I thought I’d post some internal monologue stuff this time, instead of all the musings about writing.

Welcome to my world . . . built with *me* in mind. (Apologies to the original song’s creator[s].)

I loved the ORIGINAL Parent Trap movie, not ’cause I didn’t know where my parents were (in the other room, arguing at top of lungs, and if I went in there, one of them would whop me or use me as ammo and I’d get hit, cracked across the face, etc., so I knew not to go in there–at least after 7 PM; during the day, they were mostly pleasant), but because I always had a fond fantasy that I really had a sister somewhere whom I could talk to, play with, admire, despise, argue with, exchange clothes with, talk about books with, talk about boys with, etc. Now, see here, I wasn’t alone entirely. I usually had one tight-tight best friend who SEEMED like a sister and would spend many a night with our family. Often I had TWO of them, one from school and one from some unrelated venue (church, a club, a dramatics production, neighborhood), and those two would invariably not like each other and couldn’t be mixed, which is a good thing ’cause I know of many people who introduced their two BFs and those two promptly hooked up and excluded/ostracized their original introducer. Anyway, though, I wasn’t an outcast. We two usually had a few other friends we’d mix with, but we were the ones called the Toni Twins (if you do not get that, you are not my age) or the Bobbsey Twins (nonsensical, ’cause those were boy/girl sets, but anyway, you get the idea) or Mutt/Jeff, Martin/Lewis, “Kenan and Kel” (for you youngsters), etc. This was true through my first job, when the “school” structure no longer applied and it was every cat for herself. Anyway, I miss that now that I’m out of “girl” friends almost entirely IRL. Not that I need somebody I have to worry about and keep happy, but it WOULD be nice.

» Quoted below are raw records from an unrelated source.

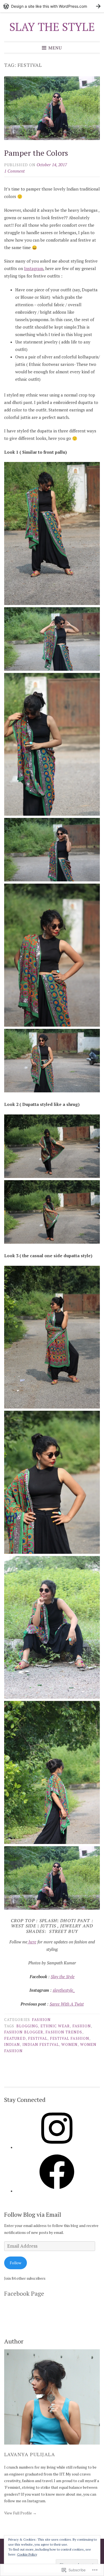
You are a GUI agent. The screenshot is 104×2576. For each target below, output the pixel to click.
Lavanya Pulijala (29, 2454)
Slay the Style (63, 1976)
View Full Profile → (20, 2513)
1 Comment (14, 171)
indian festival (40, 2044)
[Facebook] (56, 2191)
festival (38, 2038)
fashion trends (63, 2032)
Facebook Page (24, 2293)
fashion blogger (23, 2032)
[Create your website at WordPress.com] (52, 6)
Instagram (33, 268)
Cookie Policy (27, 2554)
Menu (55, 47)
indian (12, 2044)
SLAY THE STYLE (52, 26)
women (69, 2044)
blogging (27, 2025)
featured (15, 2038)
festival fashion (69, 2038)
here (31, 1941)
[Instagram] (56, 2147)
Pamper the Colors (36, 153)
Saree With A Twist (67, 2004)
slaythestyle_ (64, 1990)
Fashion (41, 2019)
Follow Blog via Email (32, 2214)
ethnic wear (55, 2025)
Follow (15, 2262)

That Darn Cat is my next fave flick from that era. Saw it on the Big Screen when I was a kid. Remembered it as being far cleverer than it actually probably is. (Bobby Darin sings the title track–trivia note for BD fans like me.) A magical experience, going to a theater as a child. In 1965, when I was around 5, the theaters didn’t BLAST the sound the way they do now, and you could live through the sound. Theater seats and screens bigger. Much more refrigerated. House lights brighter. Perhaps that was part of the illusion of the magical childhood. Anyhow, it was a pleasant experience. We also saw Flipper–that was the FIRST movie I ever saw in a theater, a large one in Houston near Sharpstown–and then Angel in my Pocket with Andy Griffith, seen at large-screen Texas theater in Sherman, Texas, with aunt, uncle, and grandmother. Aren’t you fascinated? I’m sure you are. *yawn*

I used to hope that I had a sister somewhere who would show up. Now that I’m fortyish, it’s too damn late. But anyhow, it woulda been nice.

(“Isn’t it pretty to think so.”)

(Edited to end the faulty “underline” command, which was making everything underscored. Also, extra points to those bookish types who recognize the last line of original entry as last line of a v. famous American novel.)